═══ Available data
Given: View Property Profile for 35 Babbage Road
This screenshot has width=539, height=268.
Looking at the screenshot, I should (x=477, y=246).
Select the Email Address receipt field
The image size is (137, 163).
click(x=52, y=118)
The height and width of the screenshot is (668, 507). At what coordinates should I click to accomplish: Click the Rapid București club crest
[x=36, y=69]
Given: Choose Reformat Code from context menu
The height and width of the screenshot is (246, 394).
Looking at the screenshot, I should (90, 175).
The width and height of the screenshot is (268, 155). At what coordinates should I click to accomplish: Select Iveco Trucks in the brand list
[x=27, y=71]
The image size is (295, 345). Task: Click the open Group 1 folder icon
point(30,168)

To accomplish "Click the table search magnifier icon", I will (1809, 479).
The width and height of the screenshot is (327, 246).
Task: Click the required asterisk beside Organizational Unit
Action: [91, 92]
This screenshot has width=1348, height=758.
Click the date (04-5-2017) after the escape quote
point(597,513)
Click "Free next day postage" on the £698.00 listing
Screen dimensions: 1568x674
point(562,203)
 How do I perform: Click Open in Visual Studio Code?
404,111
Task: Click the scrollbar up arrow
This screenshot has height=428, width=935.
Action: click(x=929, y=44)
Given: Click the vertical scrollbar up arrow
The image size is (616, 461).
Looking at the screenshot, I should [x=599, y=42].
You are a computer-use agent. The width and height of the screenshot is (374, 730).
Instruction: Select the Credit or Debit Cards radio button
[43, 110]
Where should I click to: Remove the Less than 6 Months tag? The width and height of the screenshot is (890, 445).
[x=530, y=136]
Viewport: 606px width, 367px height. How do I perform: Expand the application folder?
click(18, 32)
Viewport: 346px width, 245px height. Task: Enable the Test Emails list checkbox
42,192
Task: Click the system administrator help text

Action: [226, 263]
══════
Assignment
Give the records above again in full, keeping every character unchanged.

Solution
Given: View Property Profile for 35 Babbage Road
This screenshot has width=539, height=268.
Looking at the screenshot, I should (x=477, y=246).
Select the Email Address receipt field
The image size is (137, 163).
click(x=52, y=118)
The height and width of the screenshot is (668, 507). At what coordinates should I click to accomplish: Click the Rapid București club crest
[x=36, y=69]
Given: Choose Reformat Code from context menu
The height and width of the screenshot is (246, 394).
Looking at the screenshot, I should (90, 175).
The width and height of the screenshot is (268, 155). At what coordinates should I click to accomplish: Select Iveco Trucks in the brand list
[x=27, y=71]
The image size is (295, 345). Task: Click the open Group 1 folder icon
point(30,168)

To accomplish "Click the table search magnifier icon", I will (1809, 479).
The width and height of the screenshot is (327, 246).
Task: Click the required asterisk beside Organizational Unit
Action: [91, 92]
This screenshot has width=1348, height=758.
Click the date (04-5-2017) after the escape quote
point(597,513)
Click "Free next day postage" on the £698.00 listing
Screen dimensions: 1568x674
point(562,203)
 How do I perform: Click Open in Visual Studio Code?
404,111
Task: Click the scrollbar up arrow
This screenshot has height=428, width=935.
Action: click(x=929, y=44)
Given: Click the vertical scrollbar up arrow
The image size is (616, 461).
Looking at the screenshot, I should [x=599, y=42].
You are a computer-use agent. The width and height of the screenshot is (374, 730).
Instruction: Select the Credit or Debit Cards radio button
[43, 110]
Where should I click to: Remove the Less than 6 Months tag? The width and height of the screenshot is (890, 445).
[x=530, y=136]
Viewport: 606px width, 367px height. How do I perform: Expand the application folder?
click(18, 32)
Viewport: 346px width, 245px height. Task: Enable the Test Emails list checkbox
42,192
Task: Click the system administrator help text

Action: [226, 263]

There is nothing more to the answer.